▶ _Problem requirements_: Please reproduce the entries exactly as they appear below, but not the pictures.

Saved data entries
=== Begin Enclosure ===

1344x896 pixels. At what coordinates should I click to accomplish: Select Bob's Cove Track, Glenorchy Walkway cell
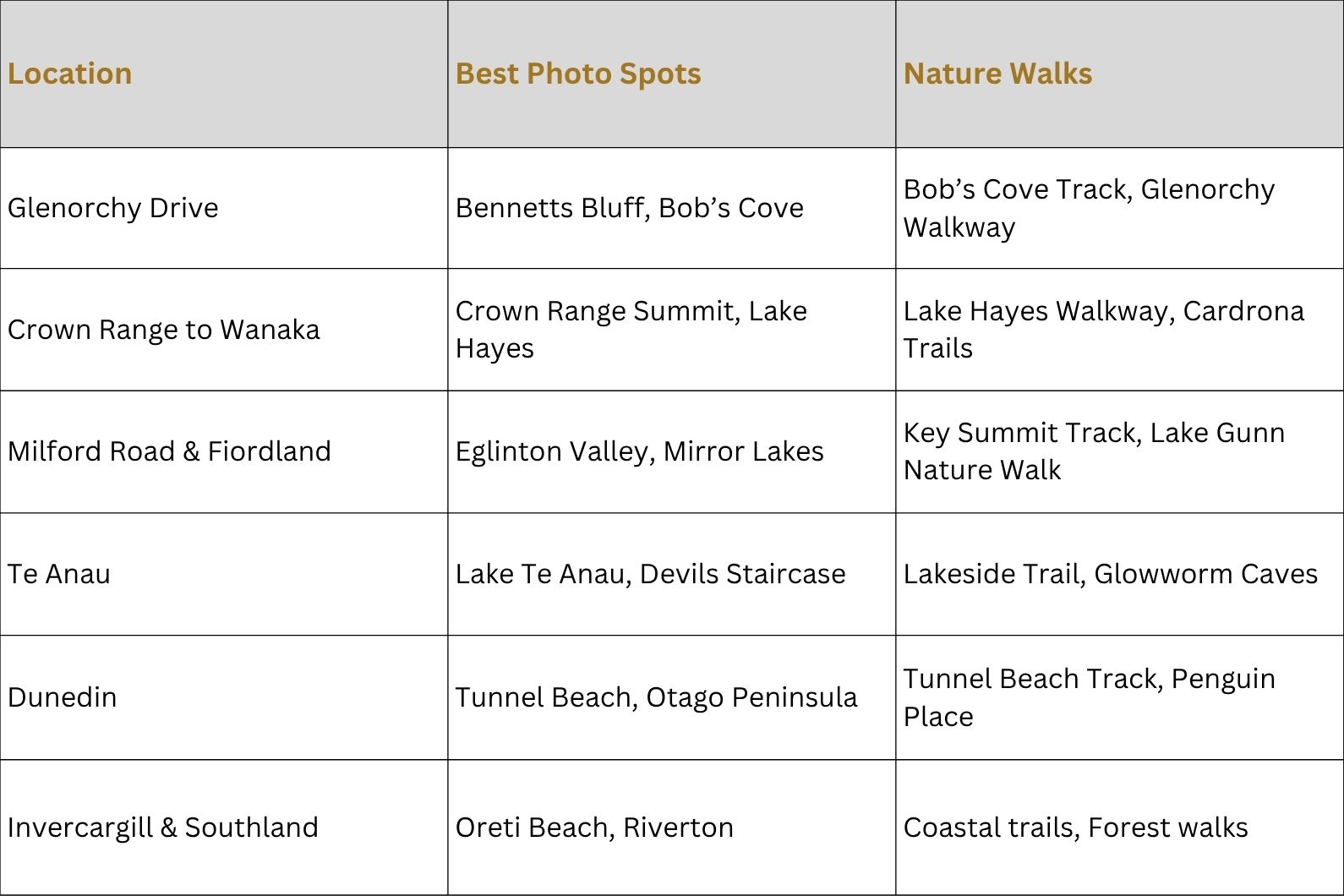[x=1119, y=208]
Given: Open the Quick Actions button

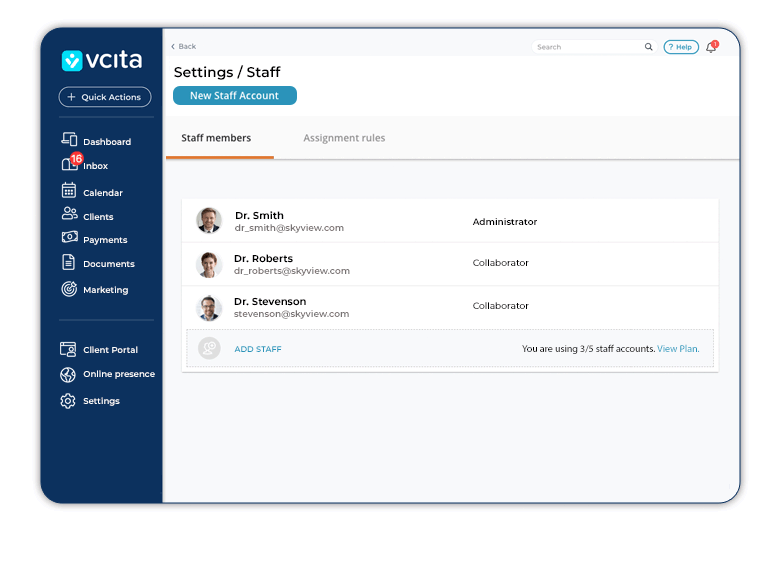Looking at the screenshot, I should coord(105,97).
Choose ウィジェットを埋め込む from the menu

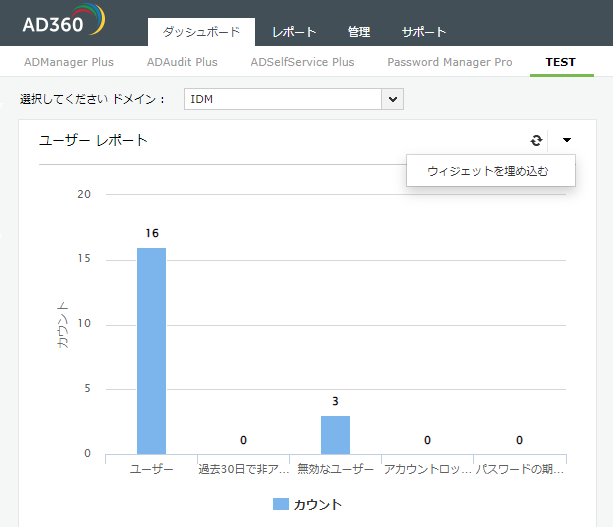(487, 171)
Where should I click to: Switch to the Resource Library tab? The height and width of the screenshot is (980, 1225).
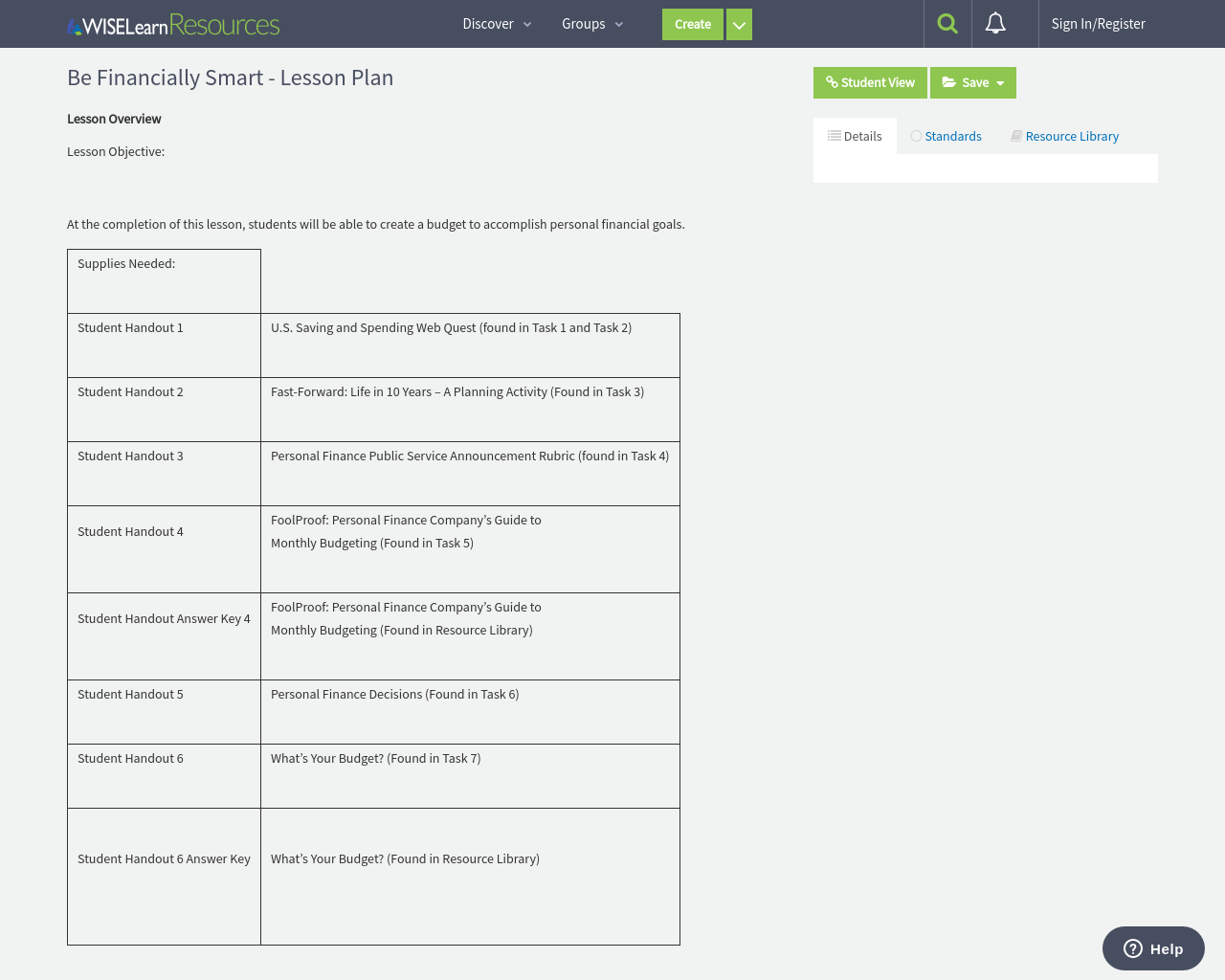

=== End Enclosure ===

▶ _Result of this exercise_:
1344x896 pixels. At what coordinates should I click to accomplish: Select Bob's Cove Track, Glenorchy Walkway cell
[x=1119, y=208]
Given: Open the Quick Actions button

Looking at the screenshot, I should coord(105,97).
Choose ウィジェットを埋め込む from the menu

(487, 171)
Where should I click to: Switch to the Resource Library tab? The height and width of the screenshot is (980, 1225).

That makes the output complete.